Dans ce pays de l’Afrique centrale, les médias locaux appellent ce phénomène « la peste du sexe ». Depuis le début du confinement au Kenya, pour éviter la propagation du coronavirus, le nombre d’adolescentes en grossesse a explosé dans le pays. Au moins 4 000 jeunes filles seraient tombées enceinte, entre mars et juin derniers, dans le seul Comté de Machakos, dans le nord-ouest du pays, non loin de Nairobi, la capitale. Les « victimes » seraient âgées entre 12 et 18 ans. Certaines même seraient plus jeunes que ça. Et, dans la plus part des cas, ces grossesses sont liées à des « abus » perpétrés au sein des familles. 

Selon les informations, les grossesses d’adolescentes sont, bien avant l’apparition de la pandémie de COVID-19, une calamité sociale au Kenya. Le pays a l’un des taux de grossesse chez les adolescentes les plus élevés au monde, avec 82 naissances sur mille. « 98 % des filles enceintes n’allaient pas à l’école. 59% des grossesses parmi les filles de 15 à 19 ans n’étaient pas désirées. 45 % des complications sévères suite à un avortement touchaient des filles adolescentes.

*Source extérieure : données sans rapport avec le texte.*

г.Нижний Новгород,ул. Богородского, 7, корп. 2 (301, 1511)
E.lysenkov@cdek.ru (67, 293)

Les violences sexuelles affectent environ une fille sur 3 et 1 garçon sur 6 (mais, la majorité d’entre eux ne parlent pas de leur expérience et ne reçoivent aucun soutien). Plus de la moitié (54 %) des adolescentes sexuellement actives au Kenya ne souhaitent pas tomber enceinte ; mais, elles n’ont pas accès à des moyens de contraception », révèle l’ONG ‘’Plan International’’ dans une étude menée l’année dernière dans neuf (9) régions du Kenya.

Seulement, cette année, avec les mesures qui ont été mises en place par les autorités kenyanes (fermeture des écoles, limitation des déplacements…) pour éviter la propagation de la COVID-19 dans le pays, il est devenu très difficile pour les filles et les femmes d’accéder aux services et informations liés à leur santé et leurs droits sexuels et reproductifs. Et, cela a favorisé une augmentation vertigineuse du nombre « d’adolescentes enceintées » dans ce pays où les attentes culturelles encouragent l’abstinence et transforment la santé sexuelle des jeunes en un véritable tabou.

Dans le seul comté de Machakos, « 3964 écolières de 12 à 16 ans sont bombées enceinte de janvier à mai 2020, soit 28 filles par jour », rapporte une récente enquête de l’institut ‘’Health Information System’’ du Kanya.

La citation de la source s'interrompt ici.